Но такой, с позволения сказать, образ жизни, глубоко противоречит назначению
человека, его элементарному жизненному призванию, о котором Астафьев пишет: «Человек ведь не только переживает свое бытие, но и сознаёт и судит его и стремится его устроять, не принимая его пассивно, как готовый, только данный ему рок» [28: 2]. А раз так, то перед каждым человеком рано или поздно встает «вопрос о ценности самой жизни, вопрос: стоит ли жить?». Этот вопрос, отмечает Астафьев, существует «в силу неизбежного идеализма человека» [28а], в силу того, что жизнь для него не просто факт, но факт, требующий понимания.

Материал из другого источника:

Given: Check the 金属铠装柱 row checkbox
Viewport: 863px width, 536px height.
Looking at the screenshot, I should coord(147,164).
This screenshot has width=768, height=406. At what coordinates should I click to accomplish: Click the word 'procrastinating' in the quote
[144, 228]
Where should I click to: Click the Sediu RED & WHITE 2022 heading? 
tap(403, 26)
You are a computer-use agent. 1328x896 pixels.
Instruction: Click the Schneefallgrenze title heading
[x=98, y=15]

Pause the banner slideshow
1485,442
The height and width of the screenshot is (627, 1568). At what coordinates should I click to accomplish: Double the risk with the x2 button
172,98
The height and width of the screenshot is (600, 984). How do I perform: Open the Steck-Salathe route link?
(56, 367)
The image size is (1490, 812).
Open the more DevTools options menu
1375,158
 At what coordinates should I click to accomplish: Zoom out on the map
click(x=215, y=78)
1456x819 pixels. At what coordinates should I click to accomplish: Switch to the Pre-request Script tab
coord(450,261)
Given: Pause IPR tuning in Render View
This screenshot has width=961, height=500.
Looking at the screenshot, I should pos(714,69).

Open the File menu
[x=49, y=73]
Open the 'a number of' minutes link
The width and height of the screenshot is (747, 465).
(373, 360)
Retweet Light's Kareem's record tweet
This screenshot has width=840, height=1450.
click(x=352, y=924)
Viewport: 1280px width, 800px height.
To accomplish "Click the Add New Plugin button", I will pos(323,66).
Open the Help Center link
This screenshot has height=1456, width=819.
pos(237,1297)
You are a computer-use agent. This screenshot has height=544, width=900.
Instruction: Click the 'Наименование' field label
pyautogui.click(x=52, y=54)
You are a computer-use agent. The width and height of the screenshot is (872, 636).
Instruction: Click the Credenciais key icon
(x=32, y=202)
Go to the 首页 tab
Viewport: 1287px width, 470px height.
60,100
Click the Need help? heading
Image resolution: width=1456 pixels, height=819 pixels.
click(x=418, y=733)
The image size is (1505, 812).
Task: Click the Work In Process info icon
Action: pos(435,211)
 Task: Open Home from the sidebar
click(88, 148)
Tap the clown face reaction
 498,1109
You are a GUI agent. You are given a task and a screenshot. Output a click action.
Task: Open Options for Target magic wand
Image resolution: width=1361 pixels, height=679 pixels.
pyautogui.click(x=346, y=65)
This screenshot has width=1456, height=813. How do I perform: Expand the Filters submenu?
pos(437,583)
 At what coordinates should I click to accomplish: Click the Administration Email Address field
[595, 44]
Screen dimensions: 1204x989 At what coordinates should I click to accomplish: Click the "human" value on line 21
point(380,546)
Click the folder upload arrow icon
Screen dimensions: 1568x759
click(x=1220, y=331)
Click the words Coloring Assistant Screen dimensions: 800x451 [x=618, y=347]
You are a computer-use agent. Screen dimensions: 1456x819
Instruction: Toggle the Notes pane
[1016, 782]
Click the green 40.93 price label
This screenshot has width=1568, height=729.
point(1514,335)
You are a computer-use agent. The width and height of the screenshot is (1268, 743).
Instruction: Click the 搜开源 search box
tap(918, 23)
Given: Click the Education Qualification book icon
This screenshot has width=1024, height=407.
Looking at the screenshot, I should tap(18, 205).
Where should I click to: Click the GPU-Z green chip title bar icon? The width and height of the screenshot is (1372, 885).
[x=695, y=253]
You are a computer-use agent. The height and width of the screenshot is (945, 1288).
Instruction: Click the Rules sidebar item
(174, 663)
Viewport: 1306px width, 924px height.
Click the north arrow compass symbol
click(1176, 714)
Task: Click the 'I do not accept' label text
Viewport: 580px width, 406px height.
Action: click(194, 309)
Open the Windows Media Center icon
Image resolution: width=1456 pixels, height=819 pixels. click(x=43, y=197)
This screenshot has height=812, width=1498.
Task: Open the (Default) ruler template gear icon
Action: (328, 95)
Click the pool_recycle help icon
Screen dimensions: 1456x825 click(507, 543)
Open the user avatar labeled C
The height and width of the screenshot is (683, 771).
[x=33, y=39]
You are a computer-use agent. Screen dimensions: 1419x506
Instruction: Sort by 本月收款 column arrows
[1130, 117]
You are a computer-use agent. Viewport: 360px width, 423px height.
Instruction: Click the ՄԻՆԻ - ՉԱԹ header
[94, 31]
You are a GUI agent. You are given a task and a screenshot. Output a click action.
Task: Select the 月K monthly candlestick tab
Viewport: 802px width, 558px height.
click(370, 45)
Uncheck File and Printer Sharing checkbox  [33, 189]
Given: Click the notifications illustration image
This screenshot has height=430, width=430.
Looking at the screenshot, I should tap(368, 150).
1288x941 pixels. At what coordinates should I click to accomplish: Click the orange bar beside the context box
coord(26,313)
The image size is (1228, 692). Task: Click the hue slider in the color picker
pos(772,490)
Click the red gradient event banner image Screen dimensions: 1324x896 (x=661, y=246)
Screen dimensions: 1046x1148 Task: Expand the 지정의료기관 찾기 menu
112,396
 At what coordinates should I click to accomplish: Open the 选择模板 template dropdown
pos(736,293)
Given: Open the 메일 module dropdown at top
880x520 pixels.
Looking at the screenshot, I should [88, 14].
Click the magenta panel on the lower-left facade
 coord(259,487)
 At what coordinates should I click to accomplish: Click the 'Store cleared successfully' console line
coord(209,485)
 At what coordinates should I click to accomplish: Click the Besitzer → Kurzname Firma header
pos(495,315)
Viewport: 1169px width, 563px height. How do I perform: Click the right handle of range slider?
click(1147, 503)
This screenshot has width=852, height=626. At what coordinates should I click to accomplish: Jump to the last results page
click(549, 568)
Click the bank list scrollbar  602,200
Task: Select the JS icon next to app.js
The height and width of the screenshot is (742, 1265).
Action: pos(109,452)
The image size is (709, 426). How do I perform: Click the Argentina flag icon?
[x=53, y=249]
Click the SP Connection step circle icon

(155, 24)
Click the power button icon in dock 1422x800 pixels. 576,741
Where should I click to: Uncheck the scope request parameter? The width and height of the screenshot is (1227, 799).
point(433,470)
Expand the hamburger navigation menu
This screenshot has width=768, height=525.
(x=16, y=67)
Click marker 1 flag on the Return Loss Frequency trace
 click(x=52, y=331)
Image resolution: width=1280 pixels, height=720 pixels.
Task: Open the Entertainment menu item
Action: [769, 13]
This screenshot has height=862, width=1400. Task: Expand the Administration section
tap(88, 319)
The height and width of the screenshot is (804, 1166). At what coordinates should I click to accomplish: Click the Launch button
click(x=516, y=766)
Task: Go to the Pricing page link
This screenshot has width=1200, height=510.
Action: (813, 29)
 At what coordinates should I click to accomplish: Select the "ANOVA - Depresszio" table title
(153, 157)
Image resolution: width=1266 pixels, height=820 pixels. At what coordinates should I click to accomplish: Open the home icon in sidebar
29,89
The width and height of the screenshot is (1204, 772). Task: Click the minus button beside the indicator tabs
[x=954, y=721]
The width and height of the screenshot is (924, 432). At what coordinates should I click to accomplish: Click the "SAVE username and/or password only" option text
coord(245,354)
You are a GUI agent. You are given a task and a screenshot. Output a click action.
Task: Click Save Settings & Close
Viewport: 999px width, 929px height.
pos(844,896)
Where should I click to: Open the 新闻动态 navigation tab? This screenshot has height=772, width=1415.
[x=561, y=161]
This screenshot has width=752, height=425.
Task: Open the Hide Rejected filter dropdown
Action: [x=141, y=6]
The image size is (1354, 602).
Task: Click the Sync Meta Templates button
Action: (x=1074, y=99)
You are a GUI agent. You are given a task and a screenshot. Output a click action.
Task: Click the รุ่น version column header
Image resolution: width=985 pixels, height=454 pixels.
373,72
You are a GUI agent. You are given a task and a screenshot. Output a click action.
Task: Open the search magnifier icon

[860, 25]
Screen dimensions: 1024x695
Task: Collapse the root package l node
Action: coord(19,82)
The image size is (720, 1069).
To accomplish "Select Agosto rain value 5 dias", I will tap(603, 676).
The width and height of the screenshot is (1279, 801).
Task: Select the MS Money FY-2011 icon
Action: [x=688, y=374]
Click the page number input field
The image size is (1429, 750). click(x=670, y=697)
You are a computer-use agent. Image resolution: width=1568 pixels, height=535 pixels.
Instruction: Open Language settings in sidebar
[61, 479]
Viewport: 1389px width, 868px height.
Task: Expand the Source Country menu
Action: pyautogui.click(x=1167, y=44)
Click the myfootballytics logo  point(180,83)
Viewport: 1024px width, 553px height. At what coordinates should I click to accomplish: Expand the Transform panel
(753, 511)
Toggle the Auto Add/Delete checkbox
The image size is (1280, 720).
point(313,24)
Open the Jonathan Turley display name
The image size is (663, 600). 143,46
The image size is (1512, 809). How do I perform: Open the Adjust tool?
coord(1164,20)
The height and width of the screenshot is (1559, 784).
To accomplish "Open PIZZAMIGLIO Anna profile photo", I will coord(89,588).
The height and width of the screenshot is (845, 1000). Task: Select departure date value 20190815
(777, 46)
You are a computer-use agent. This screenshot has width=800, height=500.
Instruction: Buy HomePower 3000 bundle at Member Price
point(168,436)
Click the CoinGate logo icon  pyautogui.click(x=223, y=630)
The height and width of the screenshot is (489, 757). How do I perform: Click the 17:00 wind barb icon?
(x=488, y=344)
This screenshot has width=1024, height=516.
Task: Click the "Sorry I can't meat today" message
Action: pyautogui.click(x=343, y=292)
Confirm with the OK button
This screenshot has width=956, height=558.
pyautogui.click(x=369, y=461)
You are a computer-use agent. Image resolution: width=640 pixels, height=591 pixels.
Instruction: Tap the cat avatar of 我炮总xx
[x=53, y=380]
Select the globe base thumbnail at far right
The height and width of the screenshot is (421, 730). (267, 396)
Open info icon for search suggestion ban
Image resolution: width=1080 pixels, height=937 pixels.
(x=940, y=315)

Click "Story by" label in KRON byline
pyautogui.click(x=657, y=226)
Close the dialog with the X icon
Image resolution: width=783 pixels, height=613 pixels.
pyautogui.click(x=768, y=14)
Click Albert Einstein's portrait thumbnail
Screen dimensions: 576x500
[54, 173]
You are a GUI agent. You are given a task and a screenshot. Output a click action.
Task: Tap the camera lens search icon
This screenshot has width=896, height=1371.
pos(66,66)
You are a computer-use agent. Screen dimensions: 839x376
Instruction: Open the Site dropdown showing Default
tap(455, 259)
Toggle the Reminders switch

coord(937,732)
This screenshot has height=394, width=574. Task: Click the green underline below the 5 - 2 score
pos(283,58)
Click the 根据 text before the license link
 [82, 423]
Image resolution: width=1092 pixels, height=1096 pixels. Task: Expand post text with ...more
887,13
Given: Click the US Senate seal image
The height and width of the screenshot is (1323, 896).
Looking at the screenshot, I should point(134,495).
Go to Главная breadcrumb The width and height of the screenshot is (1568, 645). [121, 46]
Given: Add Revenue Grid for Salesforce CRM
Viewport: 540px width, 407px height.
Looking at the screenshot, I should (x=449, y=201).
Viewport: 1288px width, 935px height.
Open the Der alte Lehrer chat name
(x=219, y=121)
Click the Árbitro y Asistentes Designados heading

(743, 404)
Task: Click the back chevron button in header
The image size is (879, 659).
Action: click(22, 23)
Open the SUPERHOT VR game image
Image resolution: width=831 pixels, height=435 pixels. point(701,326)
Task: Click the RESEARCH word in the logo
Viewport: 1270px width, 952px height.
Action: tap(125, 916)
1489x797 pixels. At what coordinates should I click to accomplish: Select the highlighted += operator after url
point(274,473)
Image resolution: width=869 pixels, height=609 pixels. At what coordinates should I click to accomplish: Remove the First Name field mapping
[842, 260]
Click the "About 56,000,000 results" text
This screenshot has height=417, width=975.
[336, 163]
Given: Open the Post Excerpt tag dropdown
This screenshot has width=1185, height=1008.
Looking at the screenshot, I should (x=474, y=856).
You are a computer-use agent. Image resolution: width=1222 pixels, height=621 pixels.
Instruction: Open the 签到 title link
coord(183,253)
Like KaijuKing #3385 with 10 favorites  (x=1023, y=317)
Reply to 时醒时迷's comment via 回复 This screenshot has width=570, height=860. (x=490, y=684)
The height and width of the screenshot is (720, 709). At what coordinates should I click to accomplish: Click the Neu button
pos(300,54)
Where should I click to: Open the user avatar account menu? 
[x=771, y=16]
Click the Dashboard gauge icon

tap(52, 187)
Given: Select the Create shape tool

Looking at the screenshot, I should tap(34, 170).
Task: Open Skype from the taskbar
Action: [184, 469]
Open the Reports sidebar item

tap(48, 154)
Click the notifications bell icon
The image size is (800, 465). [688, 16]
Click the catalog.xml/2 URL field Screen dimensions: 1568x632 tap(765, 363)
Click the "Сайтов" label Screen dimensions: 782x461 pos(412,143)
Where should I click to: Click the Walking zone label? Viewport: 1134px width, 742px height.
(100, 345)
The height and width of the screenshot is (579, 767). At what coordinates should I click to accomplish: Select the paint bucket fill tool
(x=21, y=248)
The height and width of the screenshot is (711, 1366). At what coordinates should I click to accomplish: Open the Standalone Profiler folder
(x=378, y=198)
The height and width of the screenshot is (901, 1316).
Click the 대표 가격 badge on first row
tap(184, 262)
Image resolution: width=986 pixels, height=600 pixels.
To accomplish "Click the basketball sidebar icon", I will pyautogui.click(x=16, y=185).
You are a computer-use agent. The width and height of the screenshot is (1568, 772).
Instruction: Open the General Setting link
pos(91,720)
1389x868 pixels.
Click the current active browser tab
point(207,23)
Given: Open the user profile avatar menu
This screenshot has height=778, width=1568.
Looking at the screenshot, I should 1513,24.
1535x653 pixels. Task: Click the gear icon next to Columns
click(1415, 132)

Конечно, можно отмахнуться от этого вопроса, как вопроса «философского», то есть, на языке обывателя, вопроса праздного, отвлекающего от более насущных вопросов; но без ясного ответа на него, отмечает Астафьев, нельзя «ни с достоинством и убеждением жить, ни с достоинством и убеждением умереть» [28: 9].Итак, наиболее важный из «вопросов жизни» – это вопрос о ценности жизни
, или о ценности бытия. Постановка такого вопроса – в качестве первого, коренного вопроса, – является более правильной, чем постановка вопроса о смысле жизни, ибо только на вопрос о ценности жизни мы можем дать ответ, опираясь на непосредственное самосознание. Этот момент исключительно важен: чтобы ответить на вопрос, является ли моя жизнь чем-то несомненно ценным для меня, не надо развивать сложную философскую доктрину, как того требует вопрос о «смысле жизни»; достаточно вникнуть в одну простую истину, о которой постоянно свидетельствует наше самосознание. Правда, отмечает Астафьев, «ничто, как известно, не постигается нами во всем своем значении так трудно, как самые простые, очевидные истины» [28: 12], в том числе – и истина оптимизма. Дело в том, что пессимизм «ярче, определеннее и страстнее, чем оптимизм», а это, в свою очередь, объясняется тем, что страдание переживается душою сильнее, чем наслаждение. Неслучайно у нас есть слово сострадание, но нет слова, которое выражало бы чувство «со-радости». Между тем, как таковое это чувство существует и, возможно, потому и остается неназванным, что лежит не на поверхности, а в глубине нашего отношения к жизни.Однако все подобные «психологические» (в расхожем смысле слова) соображения не являются, конечно, доказательствами истины оптимизма; доказательство (а точнее, свидетельство) надо искать в общем характере нашего сознания. Здесь Астафьев возвращается к идеям, высказанным в «Психическом мире женщины» и в «Понятии психического ритма». Впрочем, некоторое отличие есть: Астафьев начинает особенно настойчиво связывать понятия усилия
и чувства. Он пишет: «Только в сознании своих усилий <…> чувствует живое существо свое бытие, чувствует себя. <…>. В деятельном движении, усилии, таким образом, основа самочувствия, без которого нет и самой жизни» [28: 14].Самочувствие
получает значение ключевого понятия для характеристики жизни как таковой; это понятие, которое представляется Астафьеву более выразительным и точным (то есть выражающим суть дела), чем понятие самосознания. До ясного самосознания надо дорасти, в то время как самочувствие есть уже на всех ступенях развития: «сознание своего собственного бытия» достигается в самочувствии значительно раньше, чем в зрелом самосознании, причем особенно важно то, что понятие самочувствия, в отличие от понятия самосознания, непосредственно указывает на оценку живым существом своего состояния. Подчеркнем: самочувствие для Астафьева не есть нечто кардинально отличное от самосознания, но именно простейшая, первоначальная форма самосознания. Притом самочувствие многолико и в то же время универсально, всеобще: «Чувство напряжения, чувство боли или наслаждения и т.п. составляют одинаково несомненное <…> содержание душевной жизни как германского философа-пессимиста, так и прожигающего жизнь вивера и буддийского аскета и светской кокотки или идущего на Балканы из далекой глуши умирать за неведомых братьев нашего крестьянина» [28: 15].